WHAT THIS TASK INVOLVES: Reproduce the following data line for line, with no changes.

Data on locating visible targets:
——
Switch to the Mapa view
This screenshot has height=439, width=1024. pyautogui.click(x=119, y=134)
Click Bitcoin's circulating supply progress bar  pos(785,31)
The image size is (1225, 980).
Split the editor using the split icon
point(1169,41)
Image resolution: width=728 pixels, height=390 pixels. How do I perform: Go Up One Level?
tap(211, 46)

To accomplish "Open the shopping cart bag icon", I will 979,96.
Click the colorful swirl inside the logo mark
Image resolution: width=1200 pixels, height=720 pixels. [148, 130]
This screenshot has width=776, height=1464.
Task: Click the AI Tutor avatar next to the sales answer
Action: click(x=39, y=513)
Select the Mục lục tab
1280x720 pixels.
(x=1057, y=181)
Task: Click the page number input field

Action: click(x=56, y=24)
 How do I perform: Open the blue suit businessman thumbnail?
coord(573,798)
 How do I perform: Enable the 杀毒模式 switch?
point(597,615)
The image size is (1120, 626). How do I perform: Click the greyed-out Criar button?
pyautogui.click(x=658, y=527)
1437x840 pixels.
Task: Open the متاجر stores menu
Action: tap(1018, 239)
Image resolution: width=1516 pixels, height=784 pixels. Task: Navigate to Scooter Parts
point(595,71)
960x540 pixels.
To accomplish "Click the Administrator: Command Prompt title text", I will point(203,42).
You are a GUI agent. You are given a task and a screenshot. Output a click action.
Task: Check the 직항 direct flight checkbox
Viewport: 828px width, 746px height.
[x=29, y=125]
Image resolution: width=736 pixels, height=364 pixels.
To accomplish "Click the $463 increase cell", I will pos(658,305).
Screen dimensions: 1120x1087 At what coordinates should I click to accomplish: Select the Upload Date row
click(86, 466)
——
EXERCISE RESULT:
Switch to the Mapa view
This screenshot has height=439, width=1024. pyautogui.click(x=119, y=134)
Click Bitcoin's circulating supply progress bar  pos(785,31)
The image size is (1225, 980).
Split the editor using the split icon
point(1169,41)
Image resolution: width=728 pixels, height=390 pixels. How do I perform: Go Up One Level?
tap(211, 46)

To accomplish "Open the shopping cart bag icon", I will 979,96.
Click the colorful swirl inside the logo mark
Image resolution: width=1200 pixels, height=720 pixels. [148, 130]
This screenshot has width=776, height=1464.
Task: Click the AI Tutor avatar next to the sales answer
Action: click(x=39, y=513)
Select the Mục lục tab
1280x720 pixels.
(x=1057, y=181)
Task: Click the page number input field

Action: click(x=56, y=24)
 How do I perform: Open the blue suit businessman thumbnail?
coord(573,798)
 How do I perform: Enable the 杀毒模式 switch?
point(597,615)
The image size is (1120, 626). How do I perform: Click the greyed-out Criar button?
pyautogui.click(x=658, y=527)
1437x840 pixels.
Task: Open the متاجر stores menu
Action: tap(1018, 239)
Image resolution: width=1516 pixels, height=784 pixels. Task: Navigate to Scooter Parts
point(595,71)
960x540 pixels.
To accomplish "Click the Administrator: Command Prompt title text", I will point(203,42).
You are a GUI agent. You are given a task and a screenshot. Output a click action.
Task: Check the 직항 direct flight checkbox
Viewport: 828px width, 746px height.
[x=29, y=125]
Image resolution: width=736 pixels, height=364 pixels.
To accomplish "Click the $463 increase cell", I will pos(658,305).
Screen dimensions: 1120x1087 At what coordinates should I click to accomplish: Select the Upload Date row
click(86, 466)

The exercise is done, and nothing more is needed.